Ключевые переговоры начались под председательством Бисмарка в конце октября в Версале, куда прибыли представители всех южногерманских монархий. Первыми приехали баденцы и вюртембержцы, за ними последовали баварцы и гессенцы. «Железный канцлер» сразу дал понять, что речь может идти только о присоединении к существующей структуре 1867 г., а не о создании нового государства с чистого листа. В частности, он возражал против создания вместо бундесрата Северогерманского союза «палаты государств», в которой заседали бы представители как правительств, так и парламентов и доминирующее положение прусской монархии оказалось бы под угрозой.
Особенно жесткое сопротивление он встретил со стороны баварских и вюртембергских представителей. Баварцы по-прежнему настаивали на предоставлении им широких автономных прав; в частности, они требовали равноправия с Пруссией при решении внешнеполитических вопросов, права вето в отношении изменений конституции, полностью самостоятельную армию и военный бюджет[962]
. Переговоры в какой-то момент оказались на грани провала. Как писал в своем дневнике Дальвиг, граф Брай горько жаловался ему на то, что «только под давлением общественного мнения оказался вынужден вести переговоры с Пруссией о союзе»[963]. Южногерманские министры мечтали также о территориальных приращениях за счет Эльзаса и Лотарингии; однако Бисмарк решительно заявил, что «времена торговли душами прошли»[964].Сложности возникли и со стороны некоторых государств Северогерманского союза, в первую очередь Саксонии. В Дрездене были не прочь пересмотреть условия соглашения 1867 г. в более благоприятную для себя сторону. Саксонский король хотел получить для своей страны те же уступки, что и баварцы. Этим не в последнюю очередь диктовалось стремление Бисмарка присоединить государства к югу от Майна к уже существующей структуре, а не создавать новую.
В то же время попытка создать единую платформу всех сторонников широкой автономии не удалась. 1 ноября по инициативе Дальвига была проведена встреча баварских, саксонских и гессенских представителей.
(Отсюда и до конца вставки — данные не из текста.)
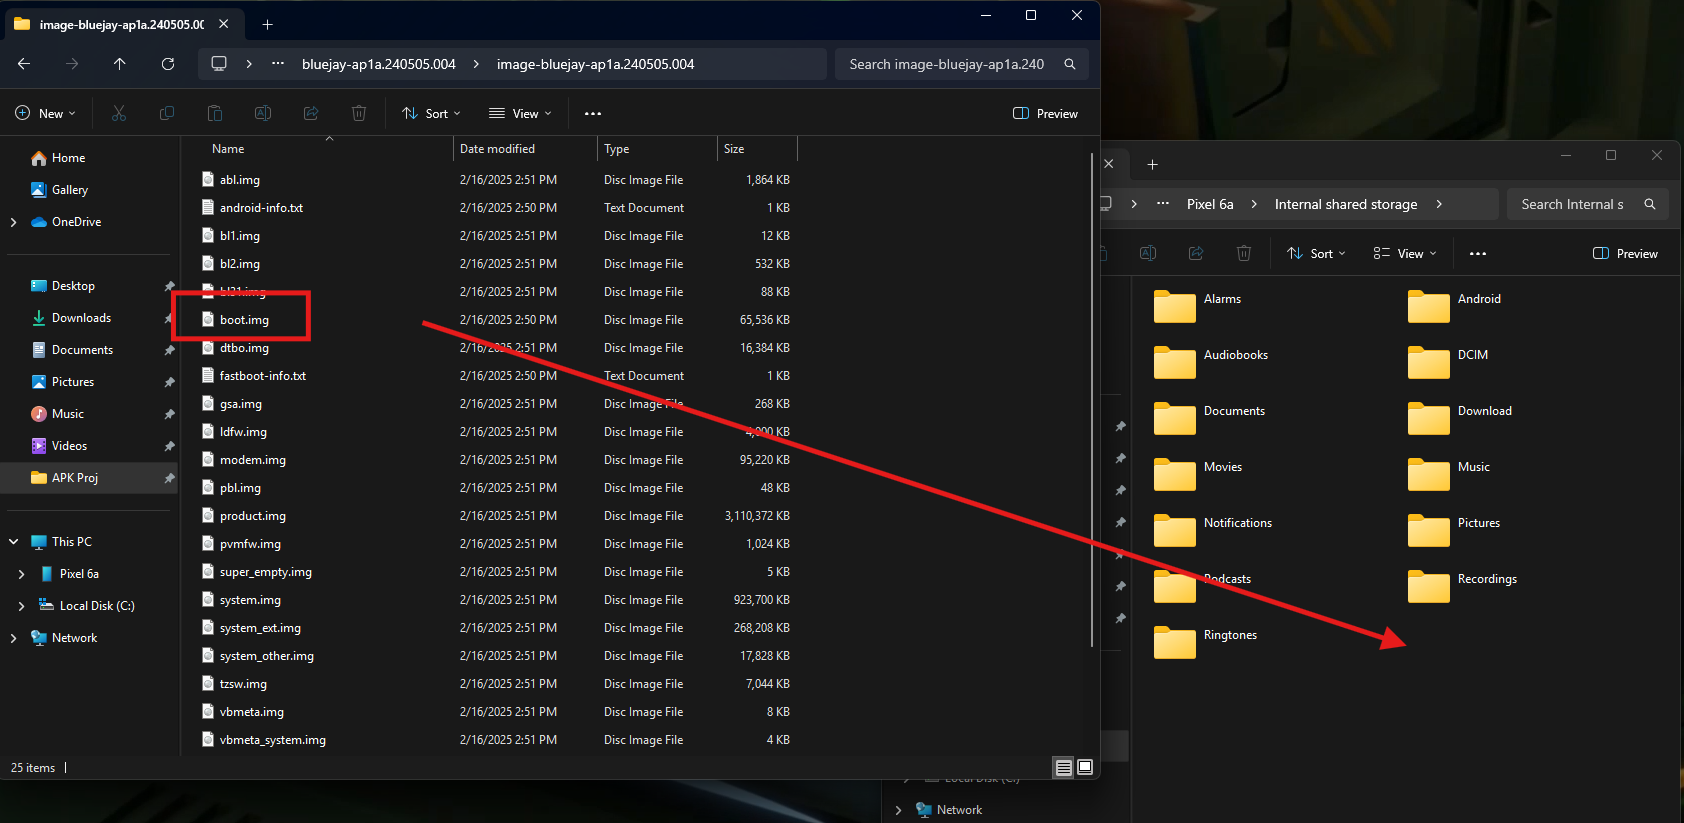Open the View dropdown in the Pixel 6a window

tap(1405, 254)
Ее результат, однако, оказался нулевым. «Баденские и вюртембергские министры пошли в своих уступках центральной власти и пренебрежении своими частными интересами даже дальше, чем хотели пруссаки», — с неодобрением писал Дальвиг[965]
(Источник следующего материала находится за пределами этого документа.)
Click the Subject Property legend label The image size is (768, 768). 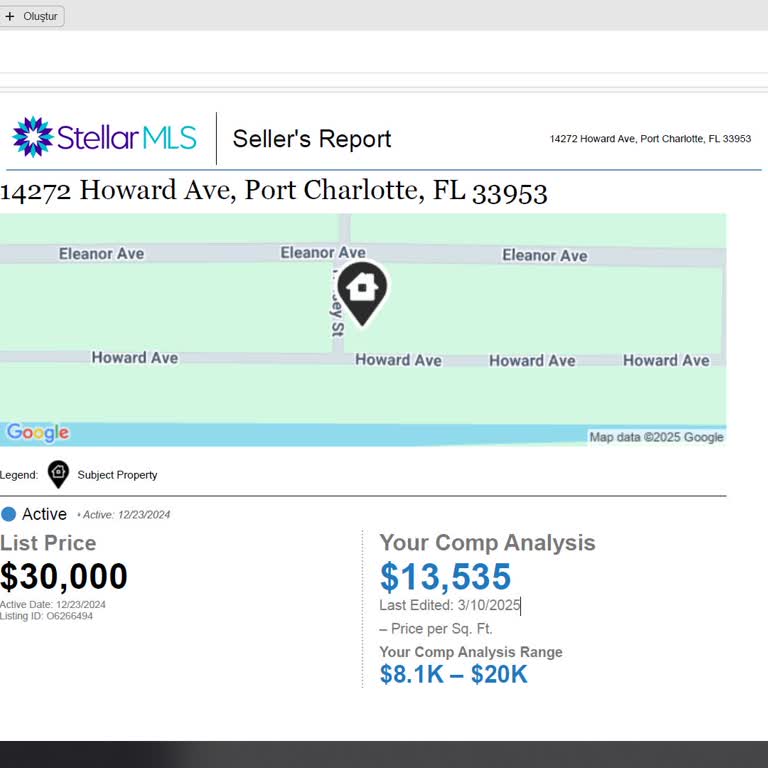[117, 475]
. Политика Бисмарка была направлена на то, чтобы изолировать строптивых баварцев и одновременно усилить давление на южногерманские правительства со стороны общественного мнения. 6 ноября договоренность с тремя южногерманскими государствами была достигнута. Опасаясь остаться в изоляции, 8 ноября баварская делегация во главе с Браем приняла наконец решение отказаться от наиболее радикальных своих требований и добиваться максимума частных уступок.Казалось, последнее препятствие устранено. Но 13 ноября вюртембергские представители, уже согласовав все спорные вопросы, были неожиданно отозваны в Штутгарт. Баварцы тоже затягивали переговоры, так что 15 ноября Северогерманский союз в лице своего канцлера заключил договоры только с Баденом и Гессеном. «Мне не надо еще раз рассказывать Вам, с каким тяжелым сердцем мы склонились перед неизбежным», — писал Дальвиг главе австро-венгерского правительства Бойсту в начале 1871 г.[966]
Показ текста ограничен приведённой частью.